After the execution, the bodies of the Nazi criminals were examined and photographed by representatives of the allied powers. Each body was wrapped in a prison mattress with clothes and a rope on which the criminals were hanged, and the bodies were placed in coffins. The same was done with the body of Göring who committed suicide. At 4 a.m. the coffins were loaded onto trucks, covered with a tarp and brought to Munich.

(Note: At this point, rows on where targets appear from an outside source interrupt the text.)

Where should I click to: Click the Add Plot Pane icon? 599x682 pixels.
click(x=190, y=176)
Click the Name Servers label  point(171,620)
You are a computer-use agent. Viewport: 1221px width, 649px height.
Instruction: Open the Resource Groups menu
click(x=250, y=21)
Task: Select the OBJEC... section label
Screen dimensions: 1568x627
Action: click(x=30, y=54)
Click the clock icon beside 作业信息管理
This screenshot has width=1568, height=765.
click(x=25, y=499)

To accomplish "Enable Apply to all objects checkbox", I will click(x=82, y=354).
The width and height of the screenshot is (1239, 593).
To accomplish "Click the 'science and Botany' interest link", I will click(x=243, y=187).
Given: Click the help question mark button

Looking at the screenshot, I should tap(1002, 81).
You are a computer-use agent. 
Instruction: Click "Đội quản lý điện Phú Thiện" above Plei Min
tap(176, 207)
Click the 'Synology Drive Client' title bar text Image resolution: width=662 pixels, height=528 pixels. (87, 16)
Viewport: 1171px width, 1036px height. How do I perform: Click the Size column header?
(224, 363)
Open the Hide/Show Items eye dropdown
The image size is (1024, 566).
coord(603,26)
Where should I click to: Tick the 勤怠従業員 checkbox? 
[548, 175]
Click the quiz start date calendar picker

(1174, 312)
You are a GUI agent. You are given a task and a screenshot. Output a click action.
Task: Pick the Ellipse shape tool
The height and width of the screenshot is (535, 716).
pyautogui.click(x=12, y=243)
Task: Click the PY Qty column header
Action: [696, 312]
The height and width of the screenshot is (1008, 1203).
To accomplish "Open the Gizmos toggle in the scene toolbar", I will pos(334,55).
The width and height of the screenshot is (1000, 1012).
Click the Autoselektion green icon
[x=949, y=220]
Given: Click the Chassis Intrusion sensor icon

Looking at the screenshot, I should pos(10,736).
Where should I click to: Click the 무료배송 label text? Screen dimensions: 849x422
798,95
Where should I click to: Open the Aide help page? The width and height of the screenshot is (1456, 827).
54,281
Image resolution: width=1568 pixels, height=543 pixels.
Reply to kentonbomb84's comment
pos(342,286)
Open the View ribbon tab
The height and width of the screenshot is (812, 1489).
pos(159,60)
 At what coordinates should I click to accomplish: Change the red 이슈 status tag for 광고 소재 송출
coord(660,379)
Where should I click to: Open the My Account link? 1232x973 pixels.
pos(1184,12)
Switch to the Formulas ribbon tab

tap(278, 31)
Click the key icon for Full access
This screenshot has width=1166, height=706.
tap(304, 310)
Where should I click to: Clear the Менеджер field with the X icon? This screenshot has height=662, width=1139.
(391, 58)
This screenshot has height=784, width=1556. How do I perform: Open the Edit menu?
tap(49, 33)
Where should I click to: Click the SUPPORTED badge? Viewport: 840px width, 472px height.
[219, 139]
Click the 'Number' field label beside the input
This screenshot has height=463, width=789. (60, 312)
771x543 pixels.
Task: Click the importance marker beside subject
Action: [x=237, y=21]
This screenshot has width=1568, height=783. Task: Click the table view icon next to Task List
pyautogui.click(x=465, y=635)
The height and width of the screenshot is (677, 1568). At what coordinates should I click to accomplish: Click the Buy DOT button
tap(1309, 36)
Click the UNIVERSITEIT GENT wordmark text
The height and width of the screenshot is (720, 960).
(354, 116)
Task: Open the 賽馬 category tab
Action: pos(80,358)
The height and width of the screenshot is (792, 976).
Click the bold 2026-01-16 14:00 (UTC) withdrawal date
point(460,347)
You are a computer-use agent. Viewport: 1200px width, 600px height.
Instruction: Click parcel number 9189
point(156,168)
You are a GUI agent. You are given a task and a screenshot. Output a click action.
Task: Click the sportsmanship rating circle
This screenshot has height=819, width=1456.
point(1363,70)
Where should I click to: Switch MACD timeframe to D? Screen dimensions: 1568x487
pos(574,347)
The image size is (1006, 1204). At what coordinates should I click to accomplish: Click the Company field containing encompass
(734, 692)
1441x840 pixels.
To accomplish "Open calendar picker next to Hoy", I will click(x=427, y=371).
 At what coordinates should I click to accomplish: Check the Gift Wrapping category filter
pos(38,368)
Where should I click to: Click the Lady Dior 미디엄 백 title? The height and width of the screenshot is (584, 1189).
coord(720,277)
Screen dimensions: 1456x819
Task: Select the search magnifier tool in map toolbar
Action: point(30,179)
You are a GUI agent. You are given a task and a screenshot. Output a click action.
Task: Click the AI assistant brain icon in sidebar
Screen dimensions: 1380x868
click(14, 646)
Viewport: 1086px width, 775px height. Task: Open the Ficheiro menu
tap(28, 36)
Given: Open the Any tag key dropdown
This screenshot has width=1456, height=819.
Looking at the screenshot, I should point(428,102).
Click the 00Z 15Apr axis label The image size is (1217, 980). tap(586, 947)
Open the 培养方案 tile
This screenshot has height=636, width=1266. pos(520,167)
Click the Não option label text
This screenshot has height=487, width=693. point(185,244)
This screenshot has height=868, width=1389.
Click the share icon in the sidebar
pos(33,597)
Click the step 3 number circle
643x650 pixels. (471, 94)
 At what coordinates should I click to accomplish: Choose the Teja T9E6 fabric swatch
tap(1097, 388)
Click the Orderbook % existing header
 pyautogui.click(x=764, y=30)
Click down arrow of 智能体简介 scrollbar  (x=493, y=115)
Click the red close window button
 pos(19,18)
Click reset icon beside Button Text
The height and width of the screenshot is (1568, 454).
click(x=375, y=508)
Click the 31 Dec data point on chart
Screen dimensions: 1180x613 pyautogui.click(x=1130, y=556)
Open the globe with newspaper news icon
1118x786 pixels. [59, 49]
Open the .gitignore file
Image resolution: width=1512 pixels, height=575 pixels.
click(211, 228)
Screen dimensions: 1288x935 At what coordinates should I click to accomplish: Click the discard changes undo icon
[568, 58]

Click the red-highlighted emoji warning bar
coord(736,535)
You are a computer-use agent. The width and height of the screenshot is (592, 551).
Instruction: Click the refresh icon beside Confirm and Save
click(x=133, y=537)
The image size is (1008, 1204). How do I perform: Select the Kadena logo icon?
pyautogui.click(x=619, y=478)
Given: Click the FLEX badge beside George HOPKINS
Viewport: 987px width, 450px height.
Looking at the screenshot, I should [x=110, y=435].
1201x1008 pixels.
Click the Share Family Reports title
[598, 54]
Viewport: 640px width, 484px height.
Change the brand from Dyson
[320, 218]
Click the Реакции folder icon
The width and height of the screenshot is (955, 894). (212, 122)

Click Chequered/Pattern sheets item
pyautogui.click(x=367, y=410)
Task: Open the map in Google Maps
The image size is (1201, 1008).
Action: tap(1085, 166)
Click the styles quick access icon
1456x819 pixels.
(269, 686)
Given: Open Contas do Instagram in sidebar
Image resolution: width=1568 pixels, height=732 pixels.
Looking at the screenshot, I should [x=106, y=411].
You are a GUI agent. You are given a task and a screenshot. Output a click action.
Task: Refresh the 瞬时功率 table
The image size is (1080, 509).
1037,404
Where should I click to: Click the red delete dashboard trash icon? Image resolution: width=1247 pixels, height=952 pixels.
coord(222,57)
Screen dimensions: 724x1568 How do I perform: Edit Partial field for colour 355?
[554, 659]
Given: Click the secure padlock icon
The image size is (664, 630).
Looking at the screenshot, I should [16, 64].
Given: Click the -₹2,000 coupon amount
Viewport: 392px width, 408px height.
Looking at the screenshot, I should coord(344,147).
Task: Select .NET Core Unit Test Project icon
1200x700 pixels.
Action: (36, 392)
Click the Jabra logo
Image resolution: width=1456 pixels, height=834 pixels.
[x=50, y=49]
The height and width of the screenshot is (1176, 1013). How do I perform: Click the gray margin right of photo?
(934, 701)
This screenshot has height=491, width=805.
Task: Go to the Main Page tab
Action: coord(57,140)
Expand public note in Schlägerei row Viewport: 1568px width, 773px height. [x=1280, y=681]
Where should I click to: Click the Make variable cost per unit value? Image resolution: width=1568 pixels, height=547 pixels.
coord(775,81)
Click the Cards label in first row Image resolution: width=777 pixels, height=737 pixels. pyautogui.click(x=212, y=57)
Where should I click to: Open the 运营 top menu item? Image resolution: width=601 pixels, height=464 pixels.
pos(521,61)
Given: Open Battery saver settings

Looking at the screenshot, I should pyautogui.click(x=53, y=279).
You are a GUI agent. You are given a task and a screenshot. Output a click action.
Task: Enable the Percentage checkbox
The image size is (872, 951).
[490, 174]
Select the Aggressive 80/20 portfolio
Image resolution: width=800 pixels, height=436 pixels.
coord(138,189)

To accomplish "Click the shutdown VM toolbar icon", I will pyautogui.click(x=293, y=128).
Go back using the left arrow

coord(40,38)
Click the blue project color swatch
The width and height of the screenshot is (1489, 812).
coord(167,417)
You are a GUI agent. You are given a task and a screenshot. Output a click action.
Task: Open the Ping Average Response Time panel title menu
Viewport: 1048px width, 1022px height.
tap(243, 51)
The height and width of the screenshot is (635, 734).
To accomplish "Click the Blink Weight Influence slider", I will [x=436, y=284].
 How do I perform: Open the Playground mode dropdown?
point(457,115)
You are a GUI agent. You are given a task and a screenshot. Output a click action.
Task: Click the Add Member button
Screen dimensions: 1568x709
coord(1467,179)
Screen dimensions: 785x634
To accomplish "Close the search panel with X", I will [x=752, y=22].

According to an official communiqué signed by the Allies: "The body of Hermann Göring along with the bodies of other criminals executed by the verdict of the International Military Tribunal on 16 October, have been burned, and their ashes were secretly scattered to the wind".
The place where the ashes had been scattered was withheld in order to prevent the Nazis from turning it into a place of worship. According to one very dubious version, the ashes were allegedly brought from the crematorium to a building belonging to American troops, named "Morgue No. 1" - without specifying its location. And on the evening of 18 October, American soldiers cordoned off the area around the Marienklausen Bridge over the Isar River and the Isar Canal, and around midnight the mixed ashes were slowly poured from the bridge into the canal.
According to the official version, which seems quite reliable, the ashes were scattered from a plane in an unspecified place.
Source:
Arkady Poltorak. Nuremberg epilogue / The introduction by Lev Smirnov. - M.: Military Publishing, 1965.